Moreover, price restraint such as government subsidies or price ceilings that are adopted by the governments for the welfare of consumers from high prices may result in market distortion. Frequently, when subsidies cut or phase out, prices may elevate abruptly. - Market Speculation
The prices of fuel are not free from speculation in the financial markets. One of the sources of the speculation is the purchase and sale of oil futures by the traders depending on their prediction about the future supply and demand in oil markets. The recklessness of such activities leads to huge and rapid price shifts that are being explained by rumors, news, and the consequent reactions of the traders.
Even rumors and predictions, e.g., a coming hurricane in the Gulf of Mexico or slower economic growth in China, can result in a movement of prices as the traders estimate effects on supply and demand that exist at the moment are not in line with their forecast. - Seasonal Demand
The usage of fuel is not uniform throughout the year, meaning that every season has its own fuel consumption pattern. For instance;
Summer: The massive travelling certainly will lead to the soaring of the demand for gasoline as a result.
Winter: It is expected that in harsh winter conditions there will be a higher consumption of heating oil, which through time may be passed on the overall demand for fuel.
Those seasonal changes will have impacts on price fluctuations especially if refinement condition is added as a factor. - Natural Disasters and Weather Events
Natural disasters have an adverse effect not only on the production but also on the refining and transportation of oil, which in turn, lead to skyrocketing oil prices. One example would be a hurricane in the Gulf of Mexico ( the main center of oil production and refining in the U.S.), the facilities will shut down, thus, the supply will be limited and price will escalate in response, albeit temporarily, to this situation.
On the other hand, extremely cold winters or hot summers can raise the demand for energy and thus cause fuel prices to go up.
Conclusion: A Perfect Storm of Variables
Unstable fuel prices can be attributed to the numerous and intertwined factors that affect them.

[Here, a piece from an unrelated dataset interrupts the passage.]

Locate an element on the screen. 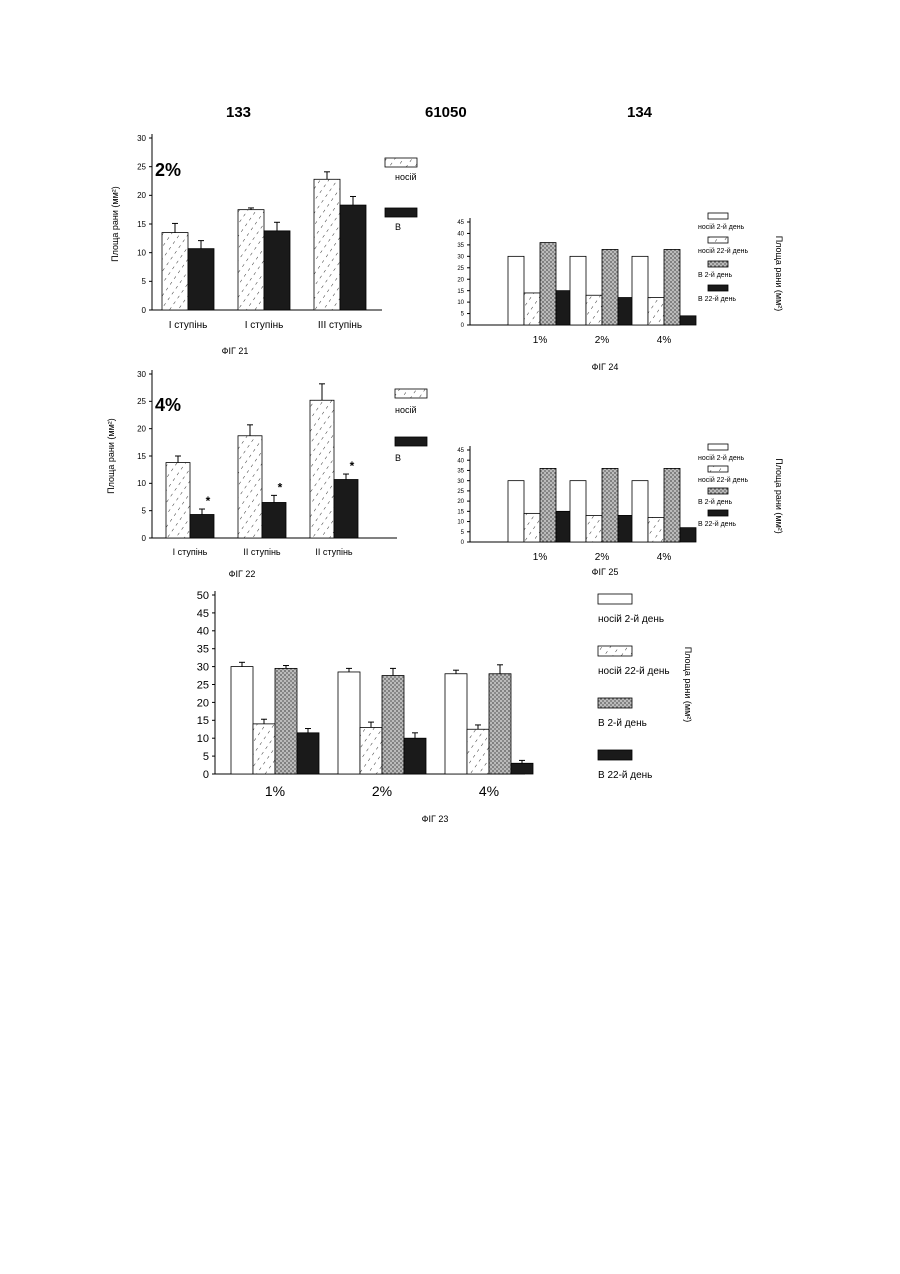  figure-caption: ФІГ 24 is located at coordinates (606, 367).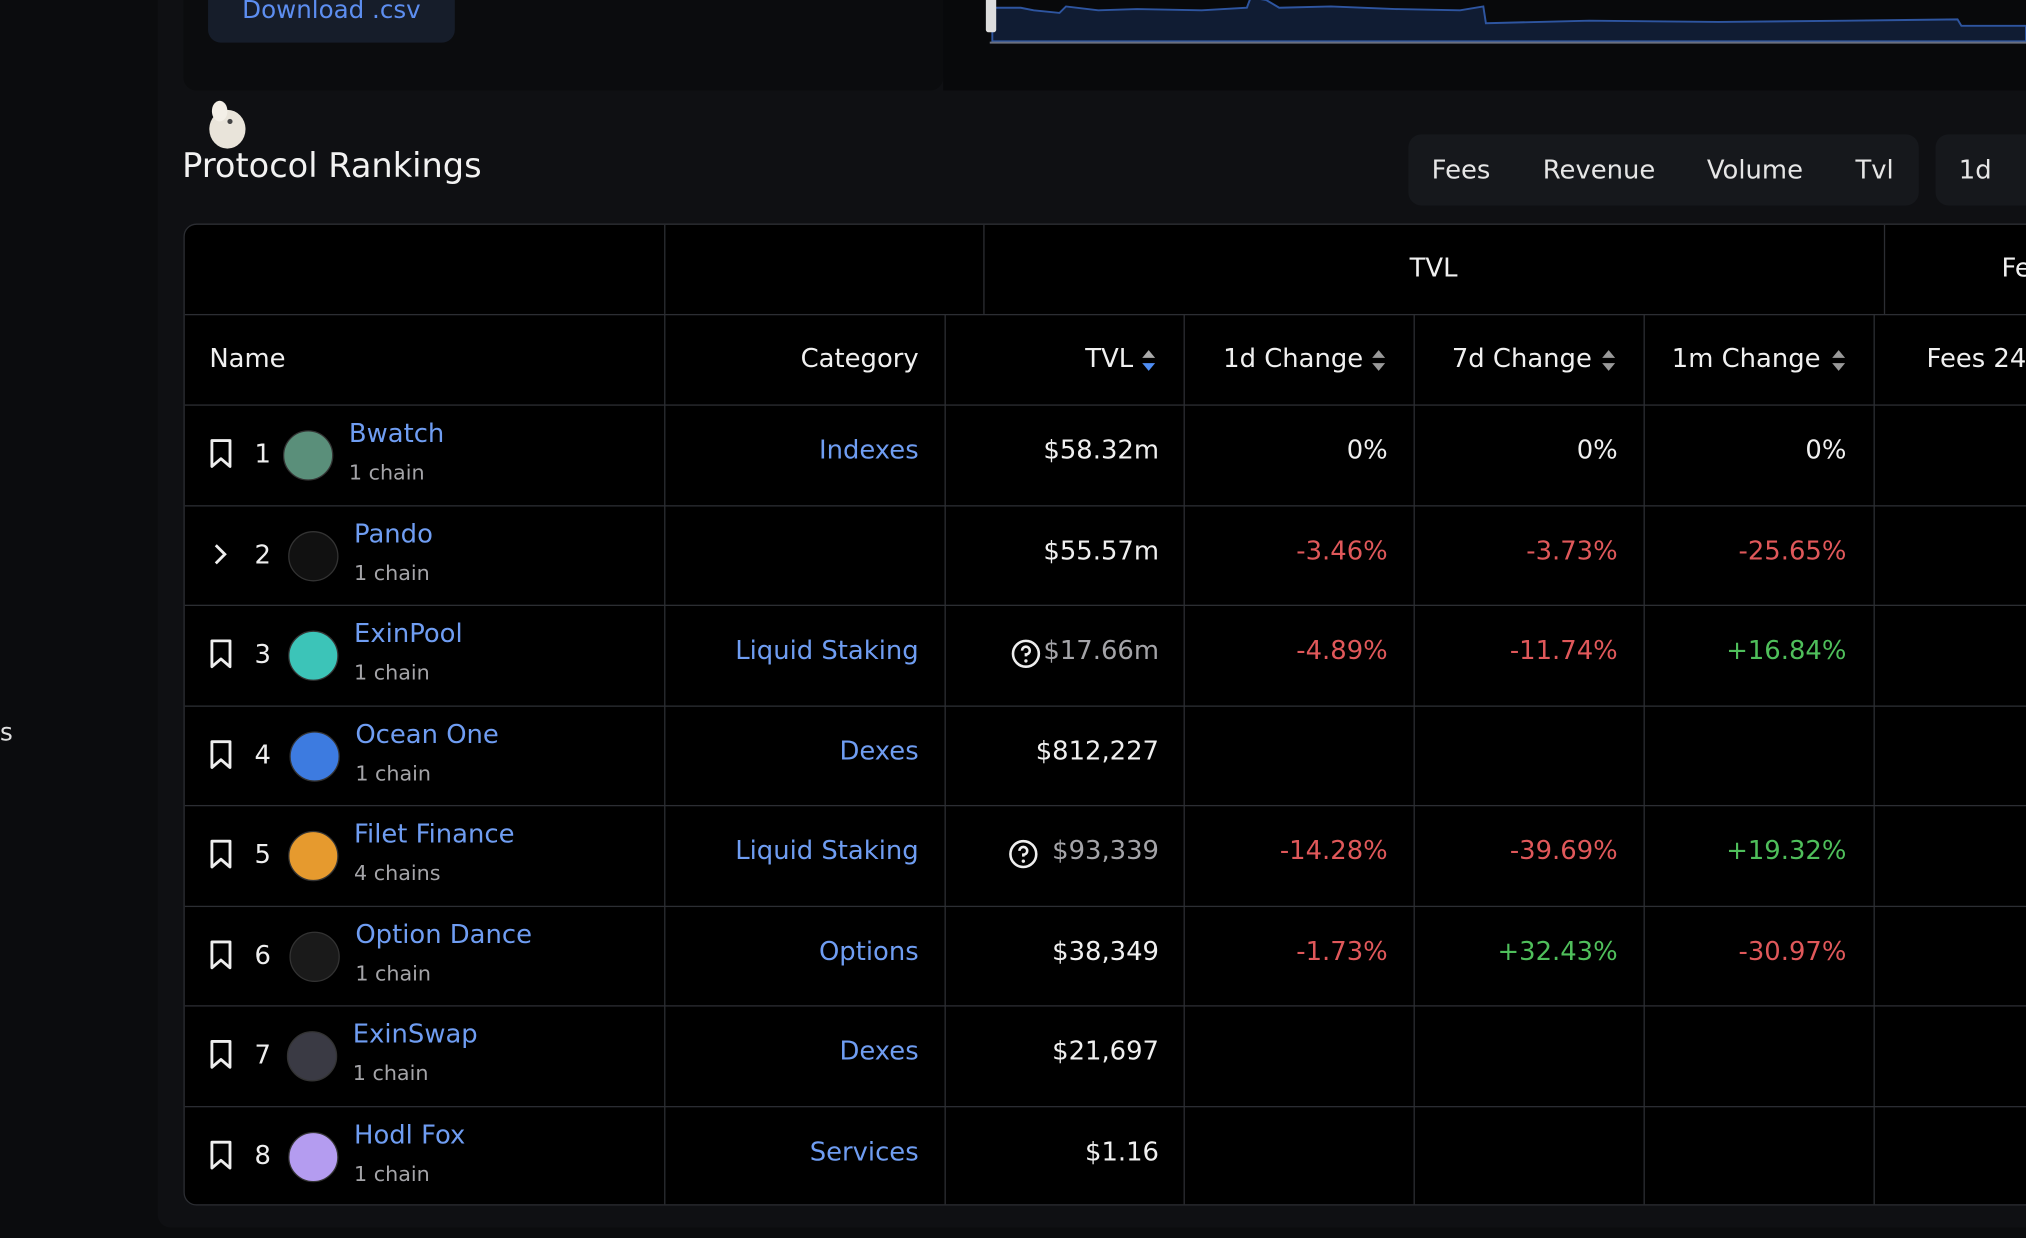 The width and height of the screenshot is (2026, 1238). I want to click on protocol-name: Bwatch, so click(396, 433).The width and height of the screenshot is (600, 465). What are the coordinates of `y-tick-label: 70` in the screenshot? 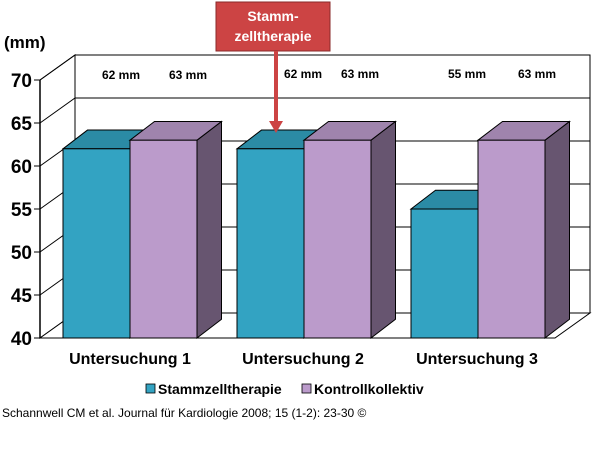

While it may be inconvenient and irritating for people buying the products that fuel is for, it reflects the complexity of a global commodity that is tightly related to economic, political, environmental, and market forces.
Knowing such factors will not only help the people and the enterprises to be more prepared for the changes and take the appropriate steps in adjusting their daily work but also it will emphasize the need for energy diversification, PV and wind energy investments, and strategic fuel reserves to ease the impacts of price volatility in the coming days.